Wednesday, 24 February 2016

Matthew Bourne’s "Sleeping Beauty": A Gothic Romance


The lights go down, the curtain goes up, and the sound of rain and thunder fills the theatre. Onstage, a full moon is brilliantly illuminated in red, while in the shadows a dark, winged figure triumphantly holds up a baby amidst the cracking of the thunder. 


And then the scene quickly changes, the music of Tchaikovsky starts, and a simple yet iconic phrase is projected onto the stage curtains: Once Upon A Time . . . 


Trailer for Bourne’s New Adventure production of "Sleeping Beauty"


This is the story of Sleeping Beauty reimagined by Matthew Bourne, keeping the timeless music of Tchaikovsky but incorporating, through the narrative and choreography, what Bourne’s New Adventure production has titled ‘A Gothic Romance.’ I am by no means an expert in ballet or classical music, but what interested me in this production was its claim to the title ‘Gothic Romance,’ and therefore its conscious effort to situate itself within the Gothic tradition. My obsession with all things Gothic is in fact what prompted my mum to buy tickets to this production, and it is definitely a show worth seeing.

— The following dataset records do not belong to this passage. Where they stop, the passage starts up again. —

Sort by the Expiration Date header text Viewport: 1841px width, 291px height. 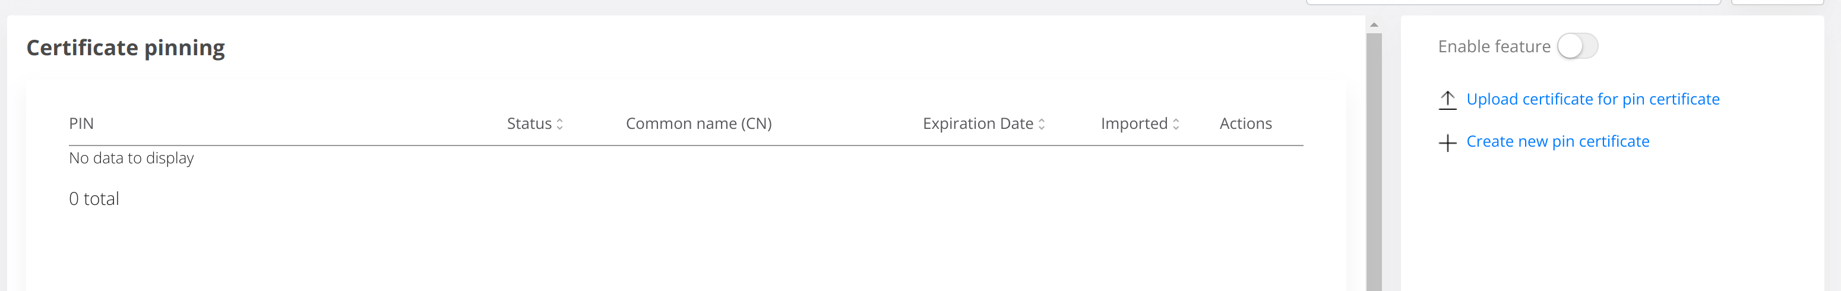(978, 124)
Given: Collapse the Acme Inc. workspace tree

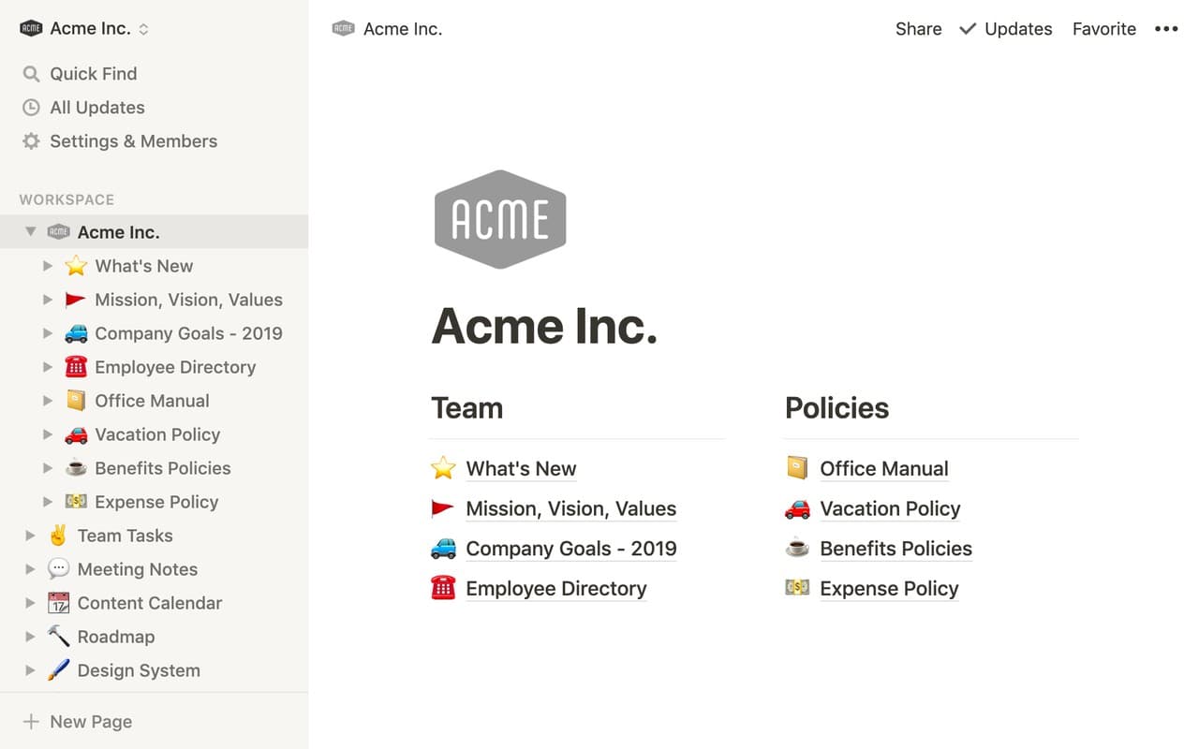Looking at the screenshot, I should click(x=31, y=231).
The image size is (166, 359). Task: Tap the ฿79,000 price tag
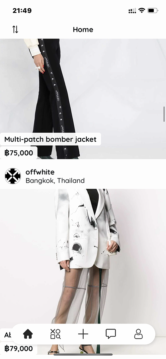19,348
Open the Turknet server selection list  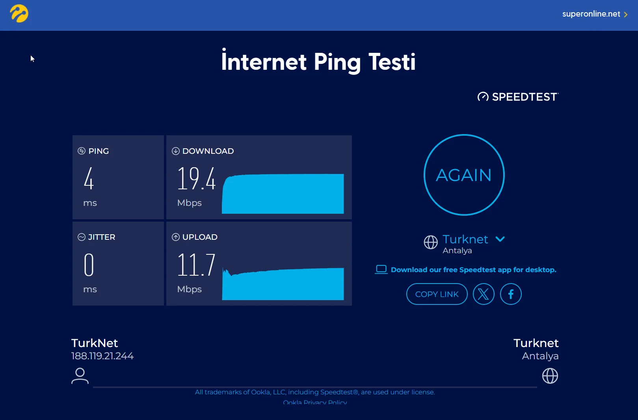(465, 239)
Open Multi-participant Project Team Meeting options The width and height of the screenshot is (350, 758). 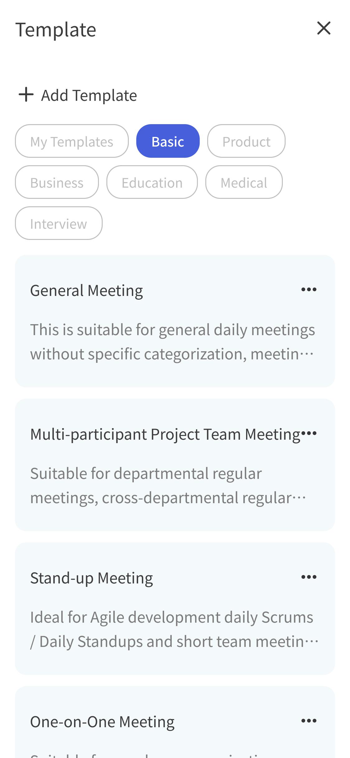click(309, 433)

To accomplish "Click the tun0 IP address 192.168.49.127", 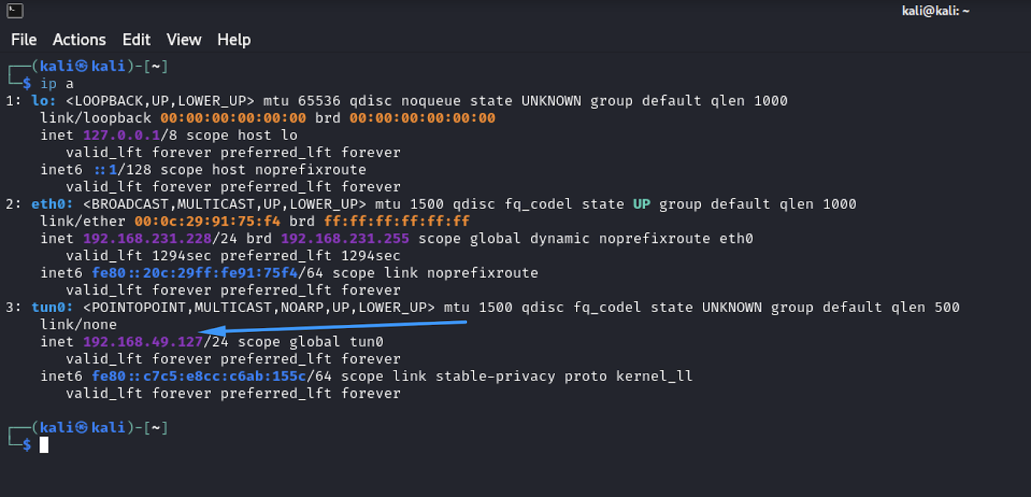I will click(143, 342).
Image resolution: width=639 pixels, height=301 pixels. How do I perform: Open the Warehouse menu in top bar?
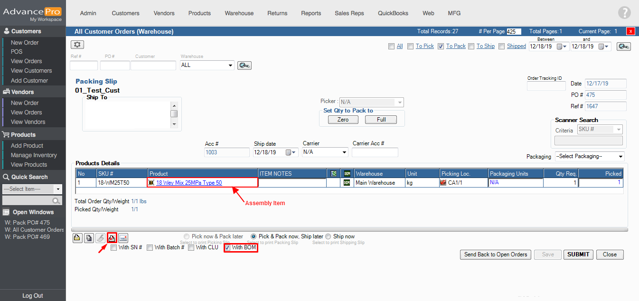[x=239, y=13]
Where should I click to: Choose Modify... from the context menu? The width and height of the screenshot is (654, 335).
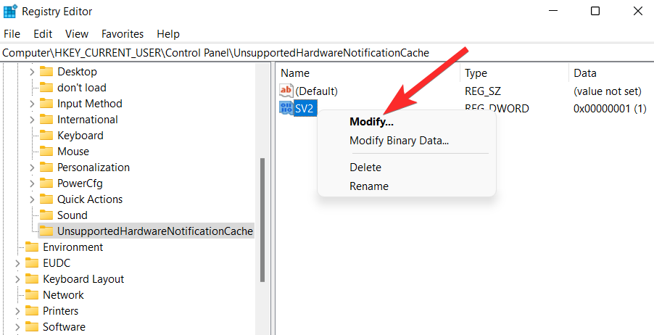coord(371,122)
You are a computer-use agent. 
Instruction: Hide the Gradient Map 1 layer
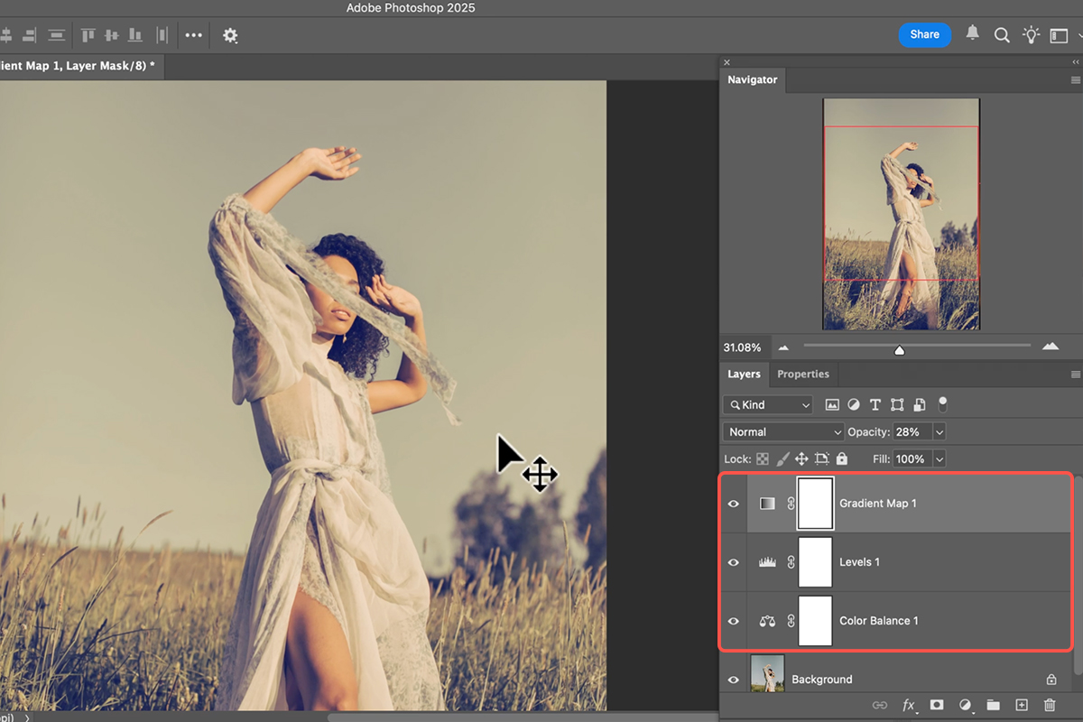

So, does Bourne’s "Sleeping Beauty" live up to its Gothic claim? As you may already be aware, Bourne is celebrated for his modern re-imaginings of classic ballets. In keeping with this principle, and completing his productions of Tchaikovsky’s trilogy of Ballets (which also include The Nutcracker and Swan Lake), Bourne’s version of the well-known fairy tale Sleeping Beauty is suitably re-imagined with Gothic, and even vampiric, elements. Discussing his inspiration for this production in the show’s program, Bourne cites the versions of the fairy tale by Perrault, the Brothers Grim, and also Disney, but further mentions ‘erotic novels by Anne Rice’ and ‘dark stories by Angela Carter.’ It is clear that these varied sources are reflected in the production; from the traditional ‘Once upon a time’ beginning, to the inclusion of vampires.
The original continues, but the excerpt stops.